Hamming distance of a CRC

Question

How do you calculate the Hamming distance of a CRC generator ploynomial? for example if they say that the generator polynomial has a hamming distance of 3, for a given data length, how is it calculated?

Answer 1

Those bounds follow from the theory of cyclic codes.

A (binary linear) cyclic code of length $n$ (an odd natural number in all the interesting cases) has a generator polynomial $g(D)$ that is a factor of $D^n+1$ in the ring $\Bbb{F}_2[D]$ of polynomials in the unknown $D$ with binary coefficients.

The cyclic code $C$ generated by $g(D)$ then consists of the polynomials $x(D)$ that are 1) multiples of $g(D)$, and 2) have degree $<n$. This follows from the fact that the cyclic codes of length $n$ are viewed as ideals of the ring $\Bbb{F}_2[D]/\langle D^n+1\rangle$. Any book that explains the algebra of cyclic codes will explain why a cyclic code has a generator, and how it works.

The data on the minimum Hamming distance come from those of the code $C$. For example the polynomial $g(D)=D^8+D^4+D^3+D^2+1$ can be used. It is known to be a primitive polynomial of degree eight, so its zeros (in the extension field $\Bbb{F}_{256}$ have multiplicative order $255$. This means that $255$ is the smallest exponent $n$ with the property $g(D)\mid D^n+1$ (this can be brute forced). It follows that no binomial $D^i+D^j$ with $0\le i<j<255$ can be divisible by $g(D)$ either. What this means that using $g(D)$ as a CRC-polynomial we will detect all error patterns of weight at most two, if the total length of the protected data block+ 8-bit CRC tag is at most $255$.
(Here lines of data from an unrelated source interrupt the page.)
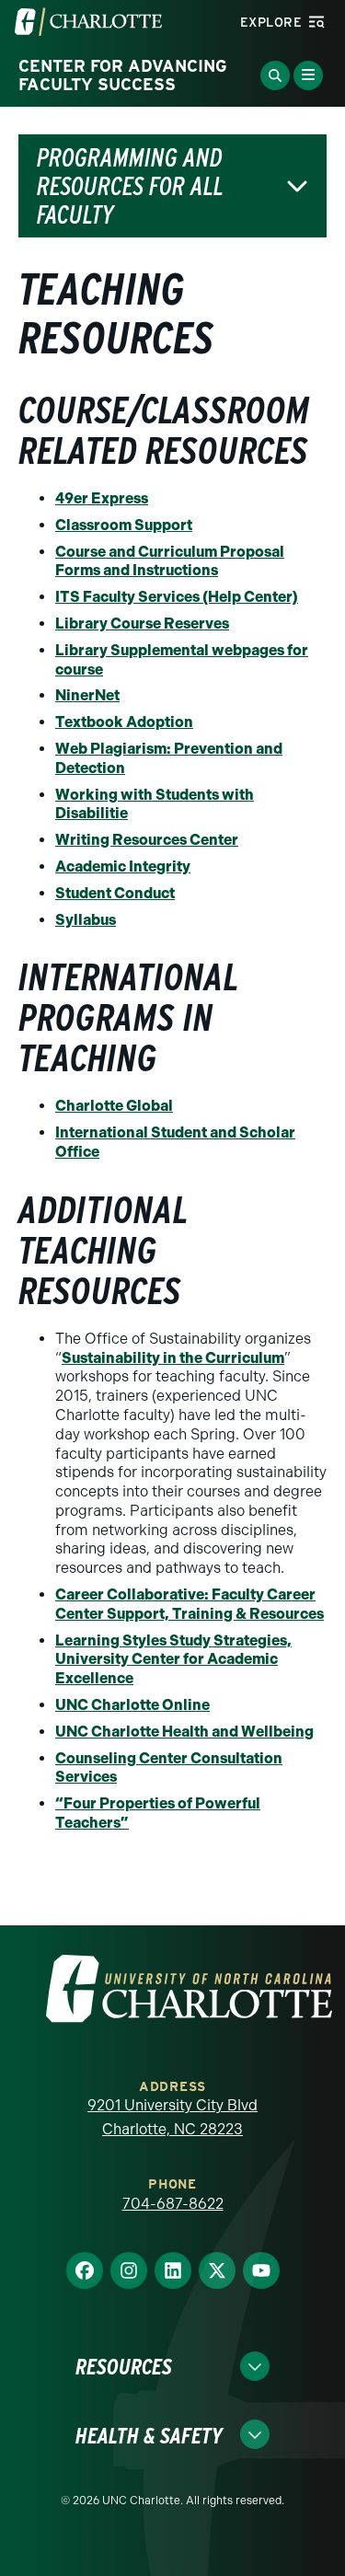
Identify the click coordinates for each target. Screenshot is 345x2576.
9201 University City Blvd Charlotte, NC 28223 (172, 2117)
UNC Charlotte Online (132, 1705)
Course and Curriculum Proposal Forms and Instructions (169, 561)
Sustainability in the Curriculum (173, 1358)
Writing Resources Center (146, 840)
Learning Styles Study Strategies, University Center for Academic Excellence (173, 1660)
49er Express (101, 498)
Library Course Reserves (142, 623)
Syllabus (85, 920)
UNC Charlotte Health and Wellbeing (184, 1731)
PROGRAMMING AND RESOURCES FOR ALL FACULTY (130, 186)
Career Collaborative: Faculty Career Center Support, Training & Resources (189, 1604)
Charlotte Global (114, 1106)
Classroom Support (123, 525)
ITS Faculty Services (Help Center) (176, 597)
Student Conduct (115, 893)
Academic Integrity (122, 866)
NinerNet (87, 695)
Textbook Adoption (124, 722)
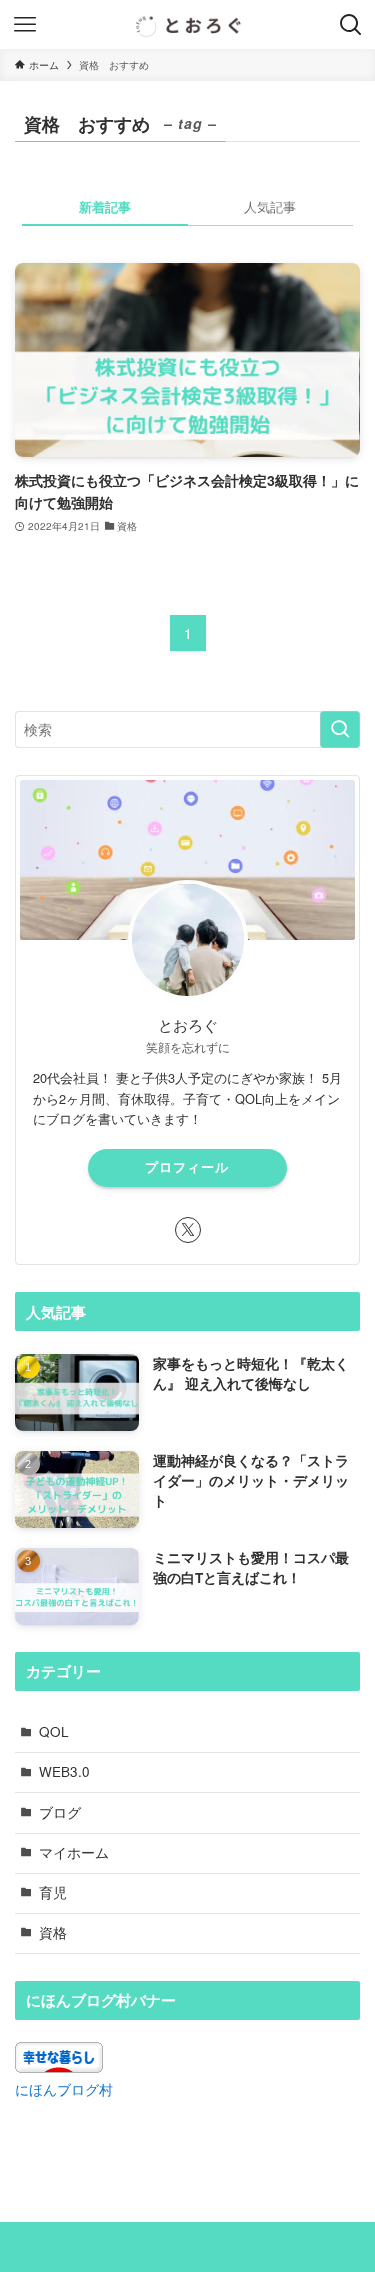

In practice the CRC-polynomials are often products of two irreducible polynomials (often but not always primitive) of the same degree and possibly also the extra factor $D+1$. I recall figuring out such things for a few standardized CRC-polynomials as an exercise for myself. The product of an intelligently chosen pair of polynomials will generate a cyclic code belonging to some well studied family. IIRC at least double-error-correcting BCH codes, Melas codes and Zetterberg codes are used. The extra factor $1+D$ is a nice trick making sure that the minimum Hamming distance is even (if it isn't already). If you can spare that extra bit in the CRC-tag that may give the desired level of reliability to the check.

Anyway, if the cyclic code of length $n$ with a generator polynomial of degree $r$ is used, then the maximum length of the data block that can be protected is $n-r$. If the length of the data block is lower, then the resulting codeword has a corresponding number of extra zeros (that won't show anywhere).

In the cases I checked the bound on the minimum Hamming distance comes from some known bound on the cyclic codes. In the simplest cases the BCH-bound will suffice. In the case of Melas or Zetterberg codes we need that Hartmann-Tzeng bound (search with those buzzwords for their derivation).

One last word: there are often several pairs of irreducible factors leading to, say, minimum distance five. There exists some very specific tools in selecting among those. They involve largish simulations and such, but I'm not familiar with the details.